Gothenburg Archipelago

Gothenburg archipelagoGothenburgLandforms of Västra Götaland CountyIslands on the Swedish West Coast
4 min read

The Norse called these islands Elfarsker, the river islets, for their position where the Gota alv empties into the Kattegat. It was here, according to the sagas, that Viking warriors settled their disputes through holmgang, the ritualized single combat that gave the islands a fearsome reputation across Scandinavia. Today, the Gothenburg Archipelago sprawls across two distinct chains, northern and southern, offering something far more peaceful: a glimpse of Swedish coastal life where cars are banned and flakmopeds, those charming flatbed scooters, rule the narrow paths.

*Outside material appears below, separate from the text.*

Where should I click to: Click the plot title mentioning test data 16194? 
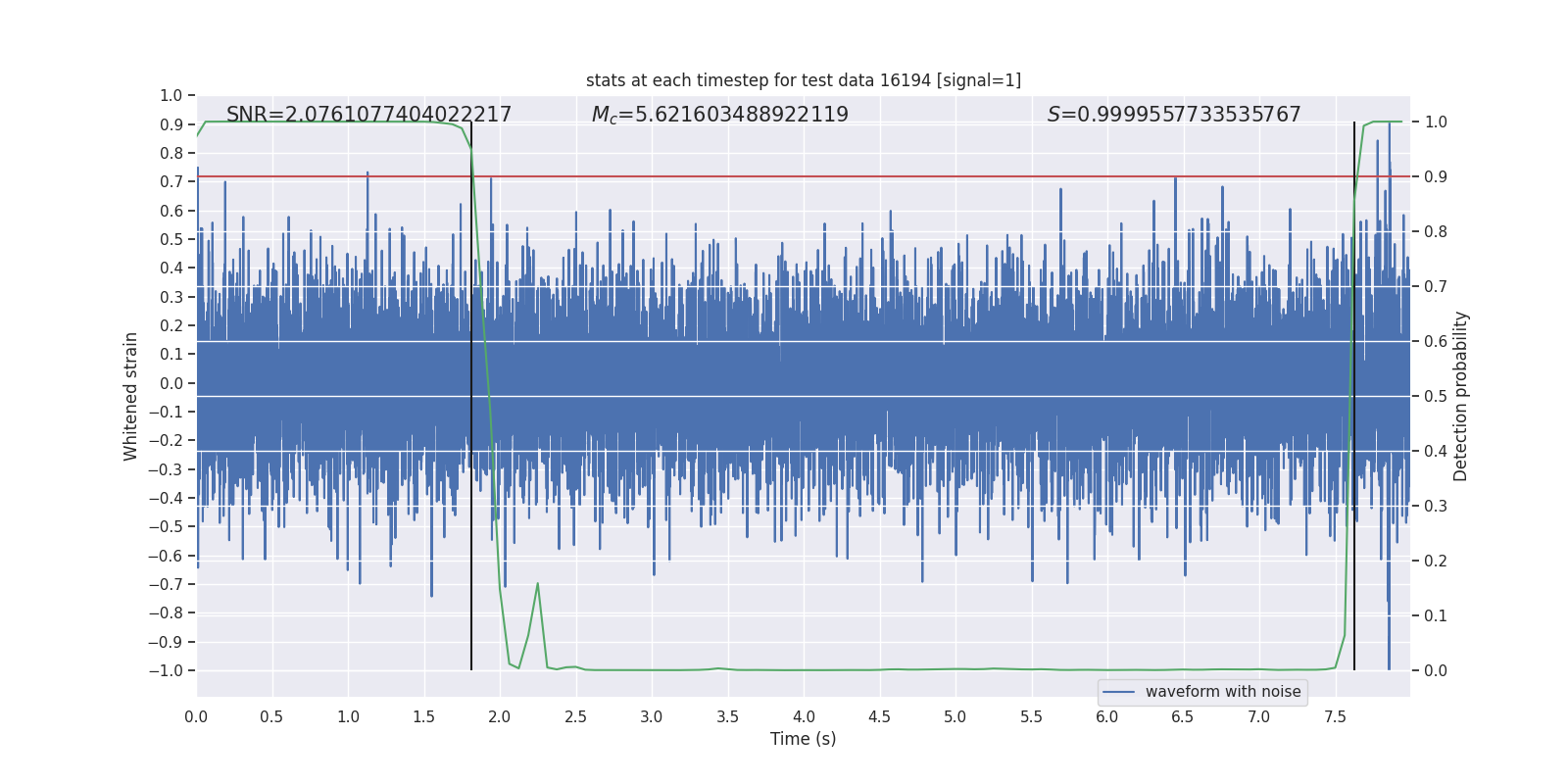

Where Beowulf May Have Begun

The island of Branno holds a secret connection to one of the greatest works in English literature. The Laxdaela saga describes Branno as an important location for fairs, and scholars believe it may be the homeland of Breca and the Brondings, who appear in both the Anglo-Saxon poem Widsith and, more famously, in Beowulf itself. Whether Breca truly swam these cold Kattegat waters in his legendary contest with Beowulf, the literary connection places this quiet Swedish island in an unexpected cultural lineage stretching from Viking Age trade fairs to medieval English epic poetry.

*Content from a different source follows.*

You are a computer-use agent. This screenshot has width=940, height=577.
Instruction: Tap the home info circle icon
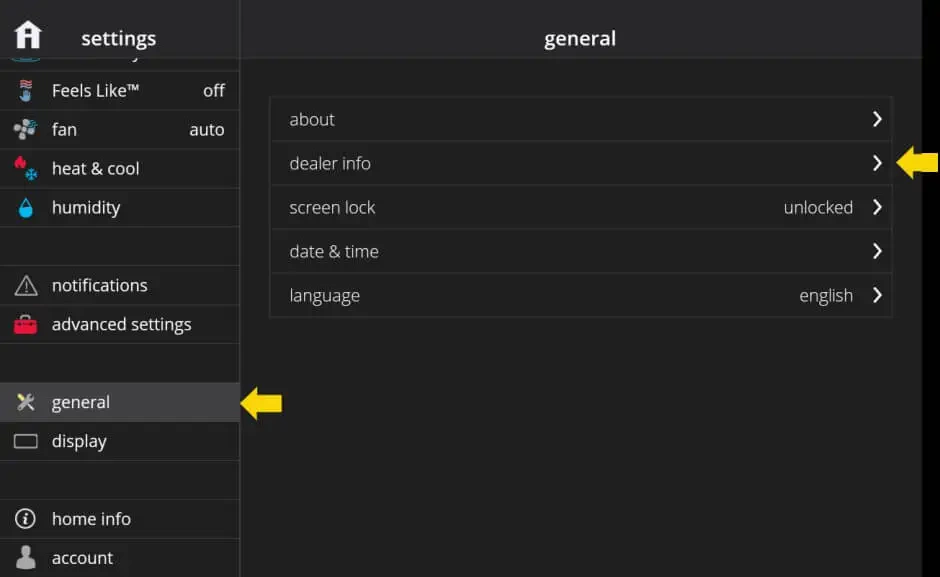tap(26, 519)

Two Archipelagos, Two Worlds

The northern islands, part of Ockero municipality in the province of Bohuslan, connect to the mainland via car ferries from Lilla Varholmen. Here, road bridges link some islands, and motor vehicles move freely across Hono, Bjorko, and their neighbors. The southern archipelago tells a different story. These islands belong to Gothenburg municipality in Vastergotland and maintain a strict car-free policy. The 5,000 permanent residents and 6,000 summer visitors rely on bicycles, delivery mopeds, and the distinctive flakmopeds to navigate their island world. Ferries from Saltholmen and central Gothenburg's Stenpiren Travel Centre integrate seamlessly with the city's public transit system.

Island Characters

Each southern island has developed its own personality over centuries. Donso emerged as an important fishing and ship-owning community, its harbor surrounded by twentieth-century fishing facilities that still anchor the local economy. Styrso traces its tourism roots to the 1830s, when the Oberg family opened a guesthouse that blossomed into a bathing resort after steamboat service began in 1867. Vargo has been a protected nature reserve since 1986, its varied sea landscape hosting razorbills, woodland birds, gulls, and eiders. And then there is Kopstadso, often called Kosso, where even mopeds are forbidden. On this tiny island with its narrow footpaths, residents move goods by wheelbarrow, maintaining a stillness that seems impossible just a ferry ride from Sweden's second-largest city.

The Southernmost Outpost

Vrango marks the southern boundary of inhabited archipelago life, a small island with a town center and hiking routes circling both its northern and southern reaches. From here, the Kattegat stretches toward Denmark, the open water that once carried Viking longships and now ferries tourists seeking the particular peace of island time. The archipelago remains remarkably accessible despite its isolation: the same transit tickets that work on Gothenburg's buses and trams carry passengers aboard Styrsöbolaget ferries, a subsidiary of Transdev Sverige operating under contract with the regional Vasttrafik authority. Bicycles come aboard when space allows, completing the connection between urban convenience and island serenity.

From the Air

The Gothenburg Archipelago lies at 57.62N, 11.78E in the Kattegat strait between Sweden and Denmark. From altitude, the two distinct island chains are visible: the northern group near Ockero connected by bridges, and the scattered southern islands stretching toward Vrango. The Gota alv river estuary provides the mainland reference point. Gothenburg Landvetter Airport (ESGG) lies 25km east of the city. For low-level approaches, the archipelago offers dramatic island-hopping scenery with fishing harbors and nature reserves visible among the granite outcrops.